_Exercise_. Without leaving out a single line, restate the entries below exactly.

===== Records for the task

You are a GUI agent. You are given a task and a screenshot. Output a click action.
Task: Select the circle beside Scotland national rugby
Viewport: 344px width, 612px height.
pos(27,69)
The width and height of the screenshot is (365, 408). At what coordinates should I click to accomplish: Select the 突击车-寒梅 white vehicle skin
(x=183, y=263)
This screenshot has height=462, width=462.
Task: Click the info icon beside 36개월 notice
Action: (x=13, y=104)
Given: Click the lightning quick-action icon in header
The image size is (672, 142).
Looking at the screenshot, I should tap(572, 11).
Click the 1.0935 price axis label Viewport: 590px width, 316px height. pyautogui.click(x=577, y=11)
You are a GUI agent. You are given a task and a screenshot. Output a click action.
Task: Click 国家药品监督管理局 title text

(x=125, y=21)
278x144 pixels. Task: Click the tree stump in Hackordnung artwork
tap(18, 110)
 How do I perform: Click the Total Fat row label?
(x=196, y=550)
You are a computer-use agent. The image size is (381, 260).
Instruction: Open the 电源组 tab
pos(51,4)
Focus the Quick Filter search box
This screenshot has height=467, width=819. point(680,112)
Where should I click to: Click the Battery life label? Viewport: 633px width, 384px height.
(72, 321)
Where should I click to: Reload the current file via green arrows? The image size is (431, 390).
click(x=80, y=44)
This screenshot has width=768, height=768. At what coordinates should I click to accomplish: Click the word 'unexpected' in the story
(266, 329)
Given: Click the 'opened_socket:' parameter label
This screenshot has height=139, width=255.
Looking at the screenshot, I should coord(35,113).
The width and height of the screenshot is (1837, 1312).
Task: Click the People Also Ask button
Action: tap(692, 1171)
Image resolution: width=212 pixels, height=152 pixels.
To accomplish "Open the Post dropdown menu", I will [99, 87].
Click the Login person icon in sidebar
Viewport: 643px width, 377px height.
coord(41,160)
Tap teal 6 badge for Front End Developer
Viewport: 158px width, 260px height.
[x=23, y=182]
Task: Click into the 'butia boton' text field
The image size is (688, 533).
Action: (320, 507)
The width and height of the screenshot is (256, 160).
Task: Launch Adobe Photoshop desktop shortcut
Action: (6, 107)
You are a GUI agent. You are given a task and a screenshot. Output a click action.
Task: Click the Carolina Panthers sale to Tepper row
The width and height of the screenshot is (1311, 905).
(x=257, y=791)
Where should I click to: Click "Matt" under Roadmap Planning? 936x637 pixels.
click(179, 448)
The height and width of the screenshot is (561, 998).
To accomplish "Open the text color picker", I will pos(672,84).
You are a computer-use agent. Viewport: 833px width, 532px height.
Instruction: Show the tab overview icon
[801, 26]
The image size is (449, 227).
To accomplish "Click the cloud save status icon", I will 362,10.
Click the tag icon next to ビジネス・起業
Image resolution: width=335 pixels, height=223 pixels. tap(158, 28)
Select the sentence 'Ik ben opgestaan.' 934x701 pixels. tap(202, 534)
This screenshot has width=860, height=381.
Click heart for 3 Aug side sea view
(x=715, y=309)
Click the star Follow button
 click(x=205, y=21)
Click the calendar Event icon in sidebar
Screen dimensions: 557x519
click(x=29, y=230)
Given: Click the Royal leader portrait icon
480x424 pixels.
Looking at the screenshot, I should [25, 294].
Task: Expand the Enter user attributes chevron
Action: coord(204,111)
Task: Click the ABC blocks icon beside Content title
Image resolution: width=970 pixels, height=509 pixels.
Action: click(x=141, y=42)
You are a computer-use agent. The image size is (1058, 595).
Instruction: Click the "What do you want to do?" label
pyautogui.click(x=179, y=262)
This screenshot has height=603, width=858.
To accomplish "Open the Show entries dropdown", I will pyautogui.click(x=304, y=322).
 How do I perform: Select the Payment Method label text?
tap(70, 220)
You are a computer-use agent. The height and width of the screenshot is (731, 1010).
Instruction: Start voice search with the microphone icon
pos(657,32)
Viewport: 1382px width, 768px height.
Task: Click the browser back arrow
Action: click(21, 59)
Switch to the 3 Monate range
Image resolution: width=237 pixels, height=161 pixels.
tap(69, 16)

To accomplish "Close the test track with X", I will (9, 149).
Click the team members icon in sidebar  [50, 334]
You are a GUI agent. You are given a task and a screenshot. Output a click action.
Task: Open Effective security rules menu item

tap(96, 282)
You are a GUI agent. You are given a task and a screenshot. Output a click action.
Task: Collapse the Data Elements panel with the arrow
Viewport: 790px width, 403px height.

==========

_Task solution_.
You are a GUI agent. You are given a task and a screenshot. Output a click action.
Task: Select the circle beside Scotland national rugby
Viewport: 344px width, 612px height.
pos(27,69)
The width and height of the screenshot is (365, 408). At what coordinates should I click to accomplish: Select the 突击车-寒梅 white vehicle skin
(x=183, y=263)
This screenshot has height=462, width=462.
Task: Click the info icon beside 36개월 notice
Action: (x=13, y=104)
Given: Click the lightning quick-action icon in header
The image size is (672, 142).
Looking at the screenshot, I should tap(572, 11).
Click the 1.0935 price axis label Viewport: 590px width, 316px height. pyautogui.click(x=577, y=11)
You are a GUI agent. You are given a task and a screenshot. Output a click action.
Task: Click 国家药品监督管理局 title text

(x=125, y=21)
278x144 pixels. Task: Click the tree stump in Hackordnung artwork
tap(18, 110)
 How do I perform: Click the Total Fat row label?
(x=196, y=550)
You are a computer-use agent. The image size is (381, 260).
Instruction: Open the 电源组 tab
pos(51,4)
Focus the Quick Filter search box
This screenshot has height=467, width=819. point(680,112)
Where should I click to: Click the Battery life label? Viewport: 633px width, 384px height.
(72, 321)
Where should I click to: Reload the current file via green arrows? The image size is (431, 390).
click(x=80, y=44)
This screenshot has width=768, height=768. At what coordinates should I click to accomplish: Click the word 'unexpected' in the story
(266, 329)
Given: Click the 'opened_socket:' parameter label
This screenshot has height=139, width=255.
Looking at the screenshot, I should coord(35,113).
The width and height of the screenshot is (1837, 1312).
Task: Click the People Also Ask button
Action: tap(692, 1171)
Image resolution: width=212 pixels, height=152 pixels.
To accomplish "Open the Post dropdown menu", I will [99, 87].
Click the Login person icon in sidebar
Viewport: 643px width, 377px height.
coord(41,160)
Tap teal 6 badge for Front End Developer
Viewport: 158px width, 260px height.
[x=23, y=182]
Task: Click into the 'butia boton' text field
The image size is (688, 533).
Action: (320, 507)
The width and height of the screenshot is (256, 160).
Task: Launch Adobe Photoshop desktop shortcut
Action: (6, 107)
You are a GUI agent. You are given a task and a screenshot. Output a click action.
Task: Click the Carolina Panthers sale to Tepper row
The width and height of the screenshot is (1311, 905).
(x=257, y=791)
Where should I click to: Click "Matt" under Roadmap Planning? 936x637 pixels.
click(179, 448)
The height and width of the screenshot is (561, 998).
To accomplish "Open the text color picker", I will pos(672,84).
You are a computer-use agent. Viewport: 833px width, 532px height.
Instruction: Show the tab overview icon
[801, 26]
The image size is (449, 227).
To accomplish "Click the cloud save status icon", I will 362,10.
Click the tag icon next to ビジネス・起業
Image resolution: width=335 pixels, height=223 pixels. tap(158, 28)
Select the sentence 'Ik ben opgestaan.' 934x701 pixels. tap(202, 534)
This screenshot has width=860, height=381.
Click heart for 3 Aug side sea view
(x=715, y=309)
Click the star Follow button
 click(x=205, y=21)
Click the calendar Event icon in sidebar
Screen dimensions: 557x519
click(x=29, y=230)
Given: Click the Royal leader portrait icon
480x424 pixels.
Looking at the screenshot, I should [25, 294].
Task: Expand the Enter user attributes chevron
Action: coord(204,111)
Task: Click the ABC blocks icon beside Content title
Image resolution: width=970 pixels, height=509 pixels.
Action: click(x=141, y=42)
You are a computer-use agent. The image size is (1058, 595).
Instruction: Click the "What do you want to do?" label
pyautogui.click(x=179, y=262)
This screenshot has height=603, width=858.
To accomplish "Open the Show entries dropdown", I will pyautogui.click(x=304, y=322).
 How do I perform: Select the Payment Method label text?
tap(70, 220)
You are a computer-use agent. The height and width of the screenshot is (731, 1010).
Instruction: Start voice search with the microphone icon
pos(657,32)
Viewport: 1382px width, 768px height.
Task: Click the browser back arrow
Action: click(21, 59)
Switch to the 3 Monate range
Image resolution: width=237 pixels, height=161 pixels.
tap(69, 16)

To accomplish "Close the test track with X", I will (9, 149).
Click the team members icon in sidebar  [50, 334]
You are a GUI agent. You are given a task and a screenshot. Output a click action.
Task: Open Effective security rules menu item

tap(96, 282)
You are a GUI agent. You are given a task and a screenshot. Output a click action.
Task: Collapse the Data Elements panel with the arrow
Viewport: 790px width, 403px height.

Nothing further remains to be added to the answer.